The terms Consumer group lag and Consumer group replication lag can be used interchangeably. Consumer Group Lag is typically a metric provided by the client side, while Aiven computes its metric known as Consumer Group Replication Lag (kafka_consumer_group_rep_lag) by fetching information about partitions and consumer groups from broker side. This metric captures the difference between the latest published offset (high watermark) and the consumer group offset for the same partition.

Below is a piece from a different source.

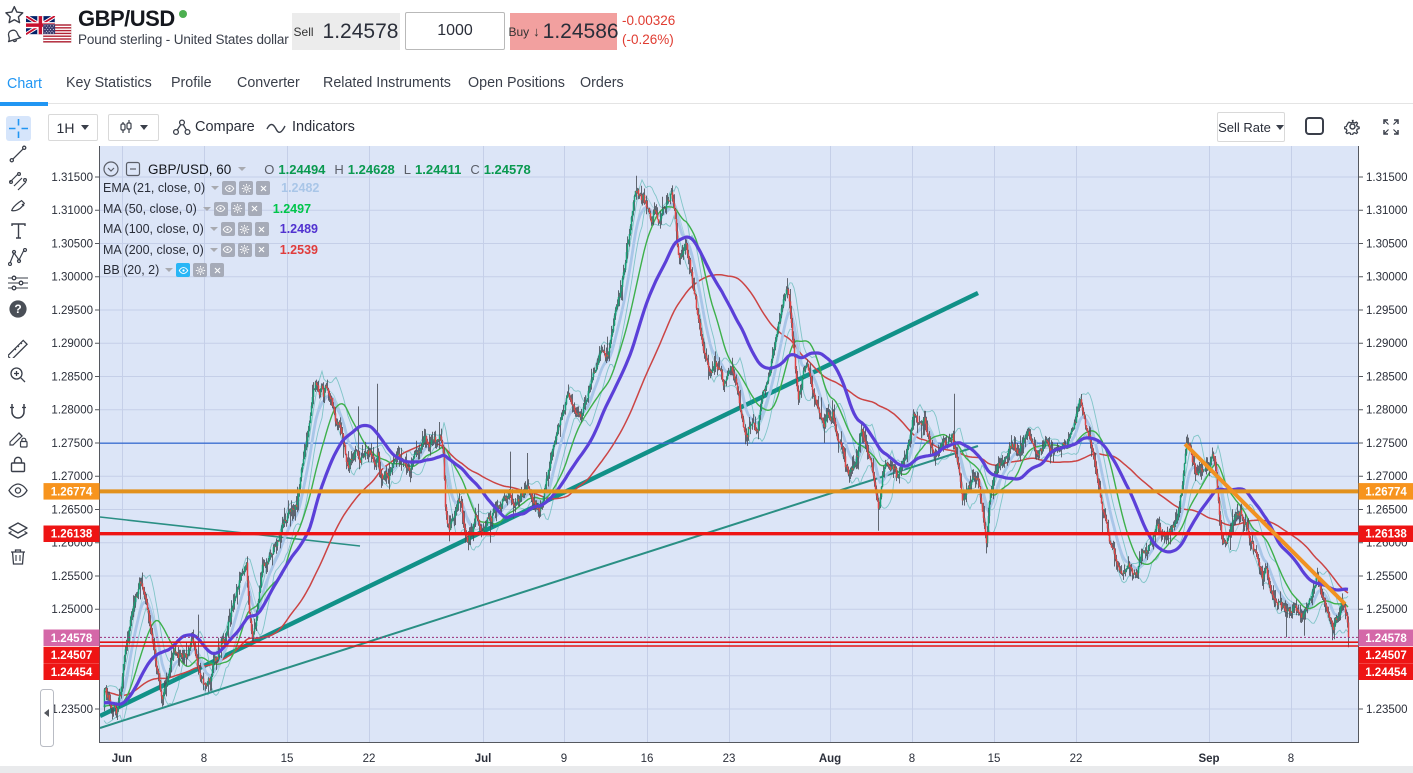 The image size is (1413, 773). Describe the element at coordinates (122, 759) in the screenshot. I see `svg-text: Jun` at that location.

The consumer group graph below, which is enabled by default, provides valuable insights into consumer behavior. It displays the consumer group replication lag, indicating how far behind the consumers are in consuming messages from a topic. This graph provides information about consumer behavior, enabling you to take appropriate action if necessary.

Image of consumer group replication lag

Consumer group offset telemetry

In Apache Kafka, messages are written into a partition as append-only logs and each message is assigned a unique incremental number called the offset. These offsets indicate the exact position of messages within the partition.

Aiven for Apache Kafka provides offset telemetry, which can help understand message consumption patterns and troubleshoot issues. The kafka_consumer_group_offset metric identifies the consumer group's most recent committed offset, which can be used to determine its relative position within the assigned partitions.